Our plea would be that although we must look at what we can do to contribute to the prevention agenda in the health and social care budget, the responsibility for funding the majority of that work definitely lies outside health and social care.
I have a final question about pay. It has been announced that the 1 per cent pay cap is to go. Last year, we had the introduction of the living wage. There is still a hangover from that in relation to sleepovers and how sleepover money will be paid—there are all sorts of machinations on that. Does anyone know where the money to break the 1 per cent pay cap will come from?
The short answer is no. A couple of factors are relevant to addressing that, one of which is the UK Government’s autumn budget. We can all guess by how much the Chancellor of the Exchequer will jiggle his targets to create what we hope will be revenue spending. In the past, some capital moneys have always been fed in in the budget, but all the things that we are talking about—pay, in particular—need revenue funding. We hope that the chancellor will free up some resources so that the Scottish Government gets a revenue increase, which it can then use partly for pay.
A second relevant factor is what the Scottish Government decides to do about the part of the budget that it controls and what it does on tax. The First Minister told us that a discussion paper on tax is to be issued.

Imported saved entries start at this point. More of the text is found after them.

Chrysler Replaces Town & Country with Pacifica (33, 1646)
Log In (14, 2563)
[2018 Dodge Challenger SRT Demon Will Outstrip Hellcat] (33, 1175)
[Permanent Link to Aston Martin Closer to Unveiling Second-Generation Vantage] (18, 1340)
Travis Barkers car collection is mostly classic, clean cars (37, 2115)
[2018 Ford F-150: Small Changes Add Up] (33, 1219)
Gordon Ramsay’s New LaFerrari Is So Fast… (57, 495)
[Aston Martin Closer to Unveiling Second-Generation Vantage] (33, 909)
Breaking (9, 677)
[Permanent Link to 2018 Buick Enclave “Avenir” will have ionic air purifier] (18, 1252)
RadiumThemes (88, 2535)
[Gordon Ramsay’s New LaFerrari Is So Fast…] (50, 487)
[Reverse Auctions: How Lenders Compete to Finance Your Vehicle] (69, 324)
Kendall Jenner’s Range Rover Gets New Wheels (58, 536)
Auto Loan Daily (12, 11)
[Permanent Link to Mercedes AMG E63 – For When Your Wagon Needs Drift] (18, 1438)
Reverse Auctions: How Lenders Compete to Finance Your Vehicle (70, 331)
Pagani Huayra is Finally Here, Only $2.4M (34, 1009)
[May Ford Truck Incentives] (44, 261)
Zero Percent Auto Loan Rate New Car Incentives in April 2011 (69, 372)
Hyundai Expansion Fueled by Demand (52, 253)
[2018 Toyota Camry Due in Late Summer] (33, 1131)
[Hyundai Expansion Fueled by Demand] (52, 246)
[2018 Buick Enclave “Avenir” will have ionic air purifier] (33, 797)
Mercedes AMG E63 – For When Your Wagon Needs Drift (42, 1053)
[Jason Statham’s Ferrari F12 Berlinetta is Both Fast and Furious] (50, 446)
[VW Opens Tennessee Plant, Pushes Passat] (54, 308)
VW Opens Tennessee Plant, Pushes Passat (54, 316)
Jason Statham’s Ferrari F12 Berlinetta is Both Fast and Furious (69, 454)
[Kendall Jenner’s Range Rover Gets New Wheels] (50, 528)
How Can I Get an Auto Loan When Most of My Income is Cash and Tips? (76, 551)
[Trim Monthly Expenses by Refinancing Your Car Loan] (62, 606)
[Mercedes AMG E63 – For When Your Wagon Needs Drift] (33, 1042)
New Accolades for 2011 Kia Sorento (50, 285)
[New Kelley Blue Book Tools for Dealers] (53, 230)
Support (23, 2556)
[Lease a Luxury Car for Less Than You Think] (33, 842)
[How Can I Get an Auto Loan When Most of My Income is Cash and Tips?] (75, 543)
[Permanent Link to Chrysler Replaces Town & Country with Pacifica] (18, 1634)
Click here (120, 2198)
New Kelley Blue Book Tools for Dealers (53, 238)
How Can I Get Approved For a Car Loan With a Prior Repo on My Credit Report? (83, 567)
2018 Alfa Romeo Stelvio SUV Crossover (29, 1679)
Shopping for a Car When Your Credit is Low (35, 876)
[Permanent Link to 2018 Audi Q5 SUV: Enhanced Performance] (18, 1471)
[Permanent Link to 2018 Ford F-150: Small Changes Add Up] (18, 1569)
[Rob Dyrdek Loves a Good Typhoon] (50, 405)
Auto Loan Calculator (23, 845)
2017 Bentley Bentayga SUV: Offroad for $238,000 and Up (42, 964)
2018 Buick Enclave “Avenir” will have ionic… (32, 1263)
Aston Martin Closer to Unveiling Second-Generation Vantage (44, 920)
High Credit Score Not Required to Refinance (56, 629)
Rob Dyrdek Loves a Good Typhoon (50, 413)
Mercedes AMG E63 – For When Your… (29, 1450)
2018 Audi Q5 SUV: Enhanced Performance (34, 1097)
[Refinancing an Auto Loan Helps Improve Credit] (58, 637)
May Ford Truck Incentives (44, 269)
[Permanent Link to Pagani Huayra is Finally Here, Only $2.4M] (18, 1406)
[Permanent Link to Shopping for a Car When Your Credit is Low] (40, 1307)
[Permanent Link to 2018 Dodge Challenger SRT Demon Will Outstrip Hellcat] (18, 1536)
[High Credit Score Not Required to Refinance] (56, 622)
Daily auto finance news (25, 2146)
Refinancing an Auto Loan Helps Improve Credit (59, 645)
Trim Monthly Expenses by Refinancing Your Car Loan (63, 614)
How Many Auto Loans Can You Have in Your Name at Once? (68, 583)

We very much welcome the statement of principle that the 1 per cent cap is not sustainable, which is very good news. Obviously, a pay increase of 1.1 per cent will not be acceptable. We want there to be a significant increase in pay this year. If we are to tackle some of the long-standing issues in attracting people into the sector, we need to do more. Pay is the basic starting point when it comes to sorting out all the recruitment and retention issues. It is necessary to take action on the number of staff who are being trained and on many other areas, but pay is crucial.
We hope that the Scottish Government will have some flexibility to enable it to put serious money into health rather than just make a token increase above the 1 per cent level, so that we can start to catch up and make the health and care professions attractive ones for people to come into.
Some of the money for paying the living wage to workers in the social care sector had to be found internally. Is that likely to happen again?
A question was asked earlier about double counting. In my submission, I made a point about double counting of living-wage moneys. One of our finance members said to me, “I can’t spend the same £1 twice, Dave.” That is a real issue.
The living wage is largely being paid for waking day duty and waking night duty. We are still in discussions with the Government, COSLA and others about how we will deal with waking night duty and sleeping in, in particular. We need to recognise that the historical use of sleeping in is no longer an appropriate model in care. The idea that if someone is on sleeping-in duty, they will spend the night kipping and will not be woken up no longer applies—that just does not happen. We will have to bite the bullet and recognise that the difference between sleeping in and waking night duty is now pretty blurred, if it exists at all. In fairness to the minister, she has said that she wants to pay the Scottish living wage for such hours. We think that that is right, and discussions are taking place about how we might get round to doing that.
Thank you very much.12:14 Meeting continued in private until 12:34.